Most squamous cell carcinomas of lung develop in the bronchi, hence the old name, “bronchogenic” (born in the bronchus) carcinoma. Radiographically, these bronchial primaries are central in location. Squamous cell carcinoma develops from preexisting squamous cell carcinoma in situ, that is, full-thickness dysplasia developing in a background of squamous metaplasia (Figure 8-3). The presumed pathogenesis is that hot gases and entrained irritants in inhaled cigarette smoke cause the normal ciliated respiratory epithelium to change to squamous mucosa (squamous metaplasia). Continued exposure to entrained organic chemicals, particularly polyaromatic hydrocarbons, leads to the accumulation of mutations and DNA copy number changes, reflected in morphologic features of dysplasia (architectural disarray, nuclear pleomorphism, nuclear membrane irregularities, nuclear hyperchromasia, and increased mitotic rate). Squamous cell carcinoma confined to the surface epithelium and delimited by the basement membrane (squamous cell carcinoma in situ) has no metastatic potential, because it does not have access to either lymphatics or blood vessels deep to the basement membrane. However, once the malignant clone invades across the basement membrane (invasive squamous cell carcinoma) (Figure 8-2), it now has the potential to invade into lymph or blood vessels, and to metastasize to regional nodes (via lymphatics) or to distant organs (via systemic blood flow). Well- to moderately differentiated invasive squamous cell carcinoma is identified by virtue of desmosome formation (intercellular bridges) and cytoplasmic accumulation of keratin [cytokeratin (CK)], an intermediate filament protein. At the protein level, over 95% of squamous cell carcinomas express CK 5/6 and P63, whereas few express thyroid transcription factor-1 (TTF-1) or aspartic protease napsin A, each of which can be detected by immunohistochemical (antibody-based) stains. At the molecular level, most squamous cell carcinomas show P53 mutations and disruption of the RB pathway, but fewer KRAS mutations than are seen in adenocarcinomas.




FIGURE 8-3


Squamous cell carcinoma in situ. Normal respiratory mucosa segues into progressively dysplastic squamous metaplasia; full-thickness dysplasia is known as squamous cell carcinoma in situ.
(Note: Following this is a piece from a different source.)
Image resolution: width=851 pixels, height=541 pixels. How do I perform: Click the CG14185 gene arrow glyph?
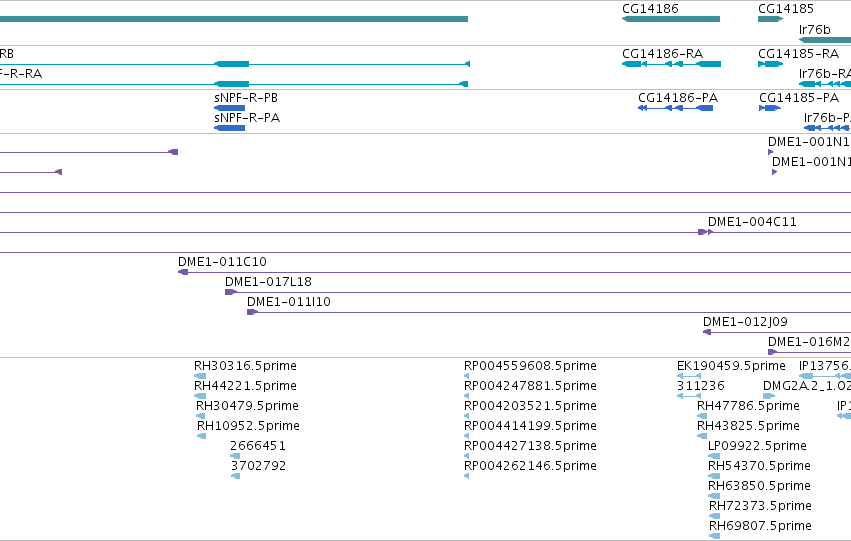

The prognosis of squamous cell carcinoma, like other common NSCLC, is predicted based on stage (extent of disease, including size of the primary (T), extent of local invasion, presence of regional nodal metastases (N), and presence of distant metastasis (M)), performance status, and weight loss history.



Adenocarcinoma of the lung is a disease of both smokers and nonsmokers. If you are a lifelong nonsmoker with a new primary lung carcinoma, adenocarcinoma is the most likely diagnosis. Roughly 30% of new lung carcinomas will be diagnosed as adenocarcinomas.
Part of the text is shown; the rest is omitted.